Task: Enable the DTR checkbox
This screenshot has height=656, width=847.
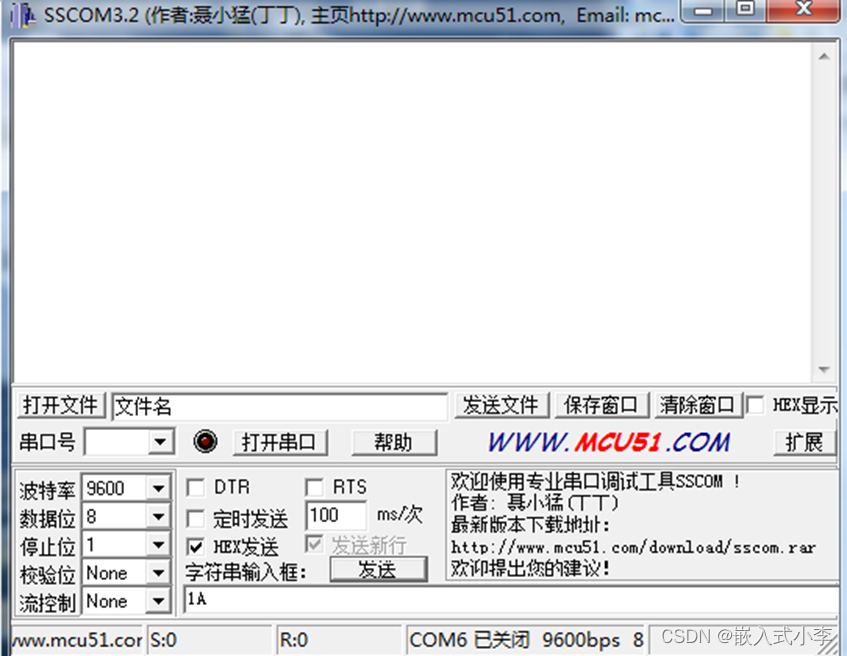Action: (x=194, y=487)
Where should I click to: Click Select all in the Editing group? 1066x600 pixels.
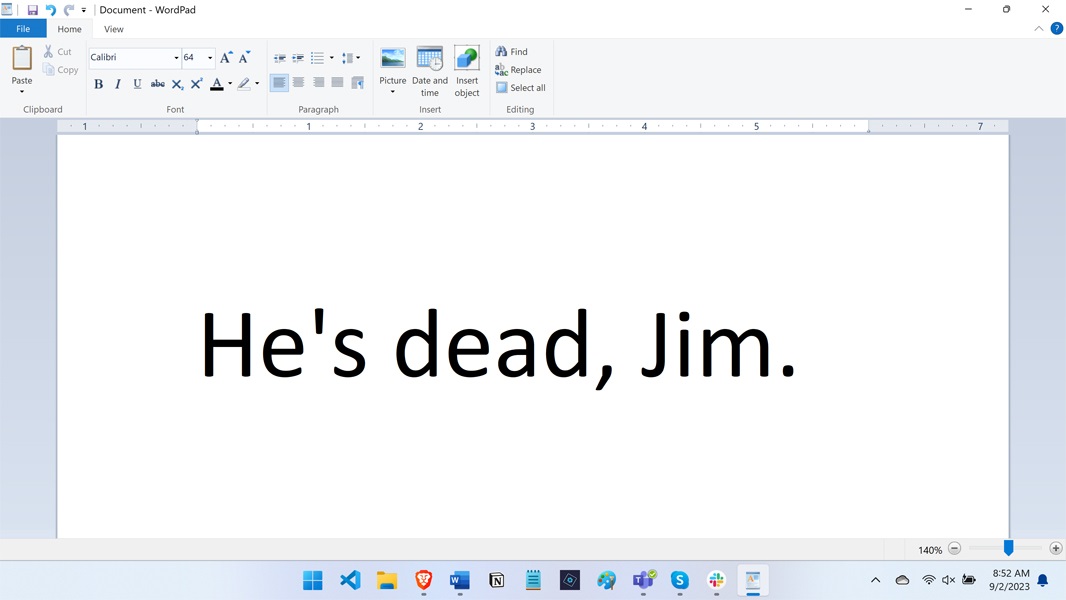(521, 87)
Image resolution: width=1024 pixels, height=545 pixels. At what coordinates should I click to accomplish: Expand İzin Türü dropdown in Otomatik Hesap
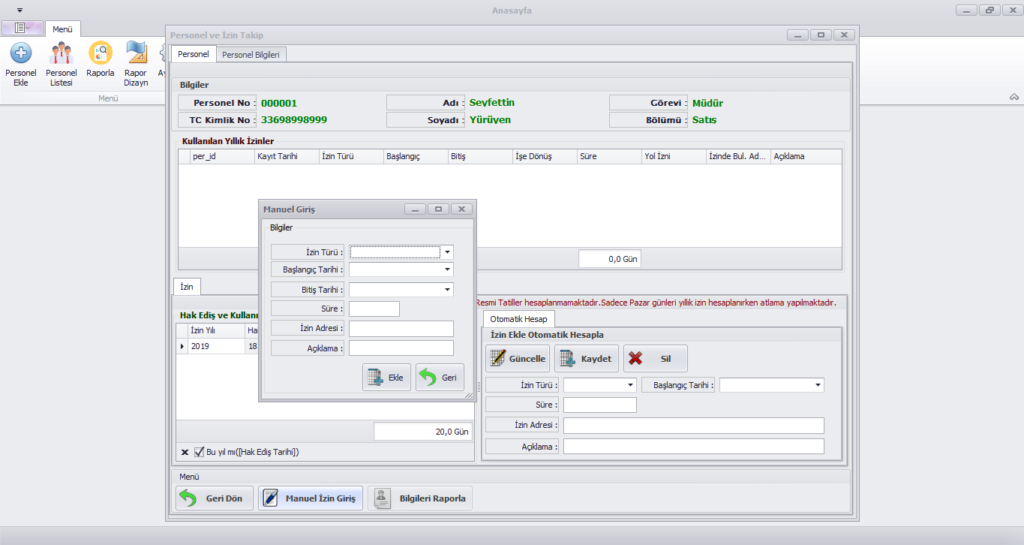tap(631, 385)
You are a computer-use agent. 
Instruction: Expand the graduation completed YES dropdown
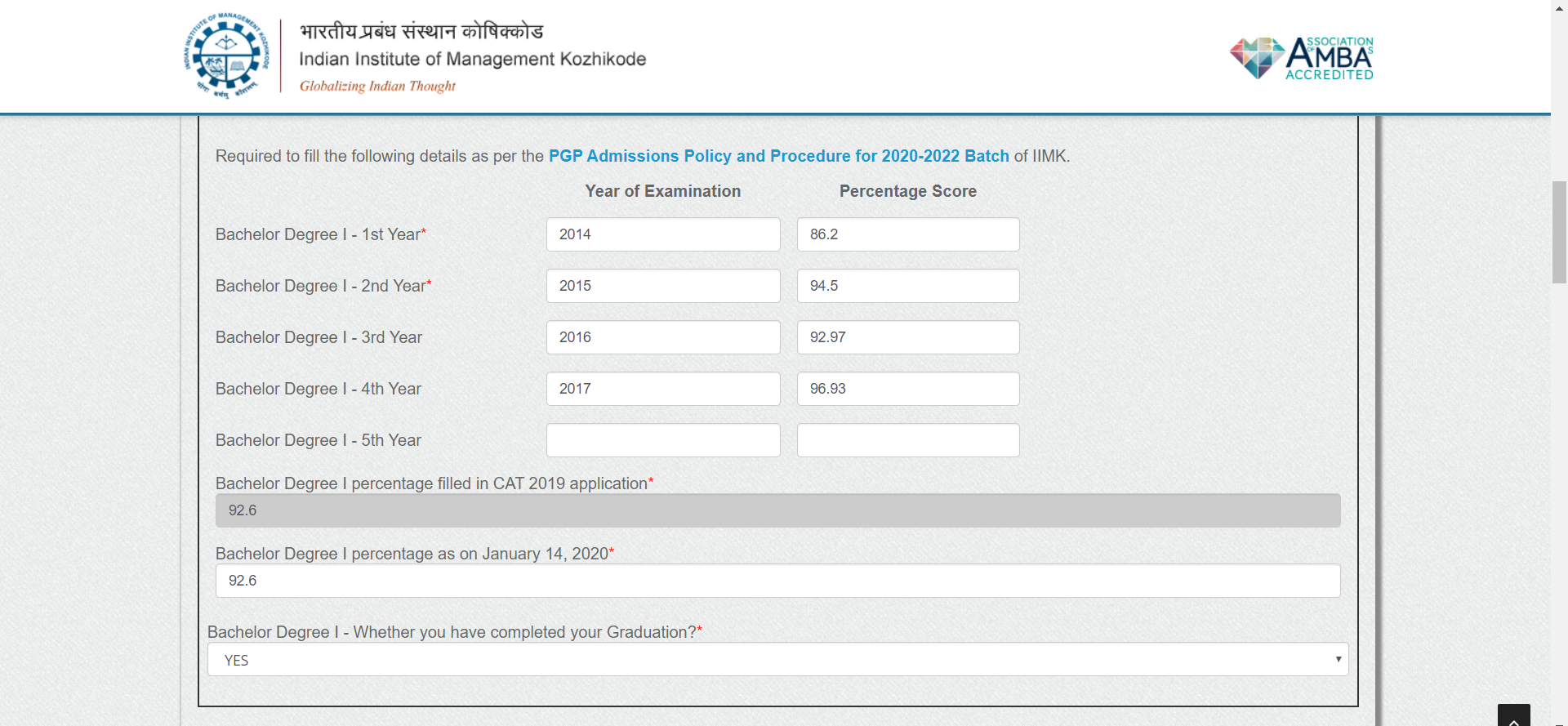tap(777, 659)
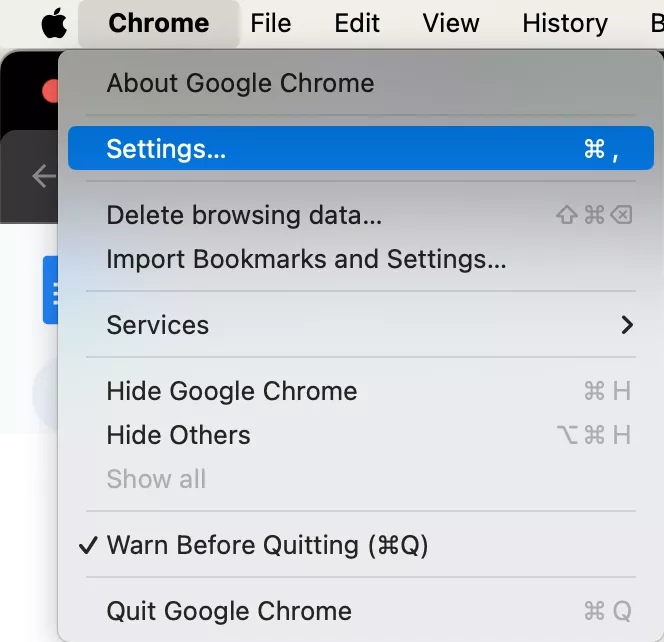Select Import Bookmarks and Settings
The height and width of the screenshot is (642, 664).
coord(306,260)
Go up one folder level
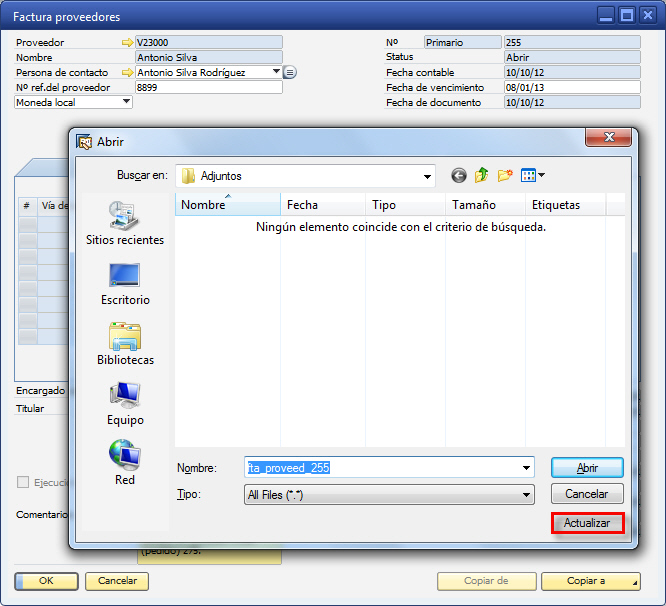 tap(482, 176)
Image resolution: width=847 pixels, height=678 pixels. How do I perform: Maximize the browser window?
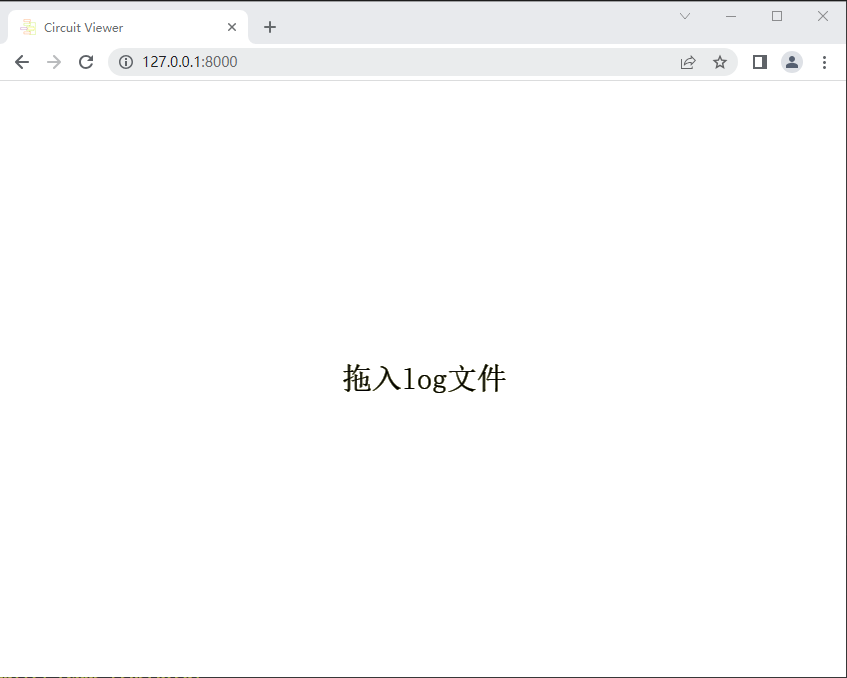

_WHAT YOU SHOULD DO_
Transcribe exactly the line that contains "This screenshot has height=656, width=847." and each line after it through the end of the listing. Leave out the pictures.

_SOLVED EXERCISE_
This screenshot has height=656, width=847.
Action: (x=194, y=487)
Where should I click to: Click Select all in the Editing group? 1066x600 pixels.
(521, 87)
Image resolution: width=1024 pixels, height=545 pixels. At what coordinates should I click to accomplish: Expand İzin Türü dropdown in Otomatik Hesap
tap(631, 385)
You are a computer-use agent. 
Instruction: Expand the graduation completed YES dropdown
tap(777, 659)
Select Import Bookmarks and Settings
The height and width of the screenshot is (642, 664).
coord(306,260)
Go up one folder level
 tap(482, 176)
Image resolution: width=847 pixels, height=678 pixels. How do I perform: Maximize the browser window?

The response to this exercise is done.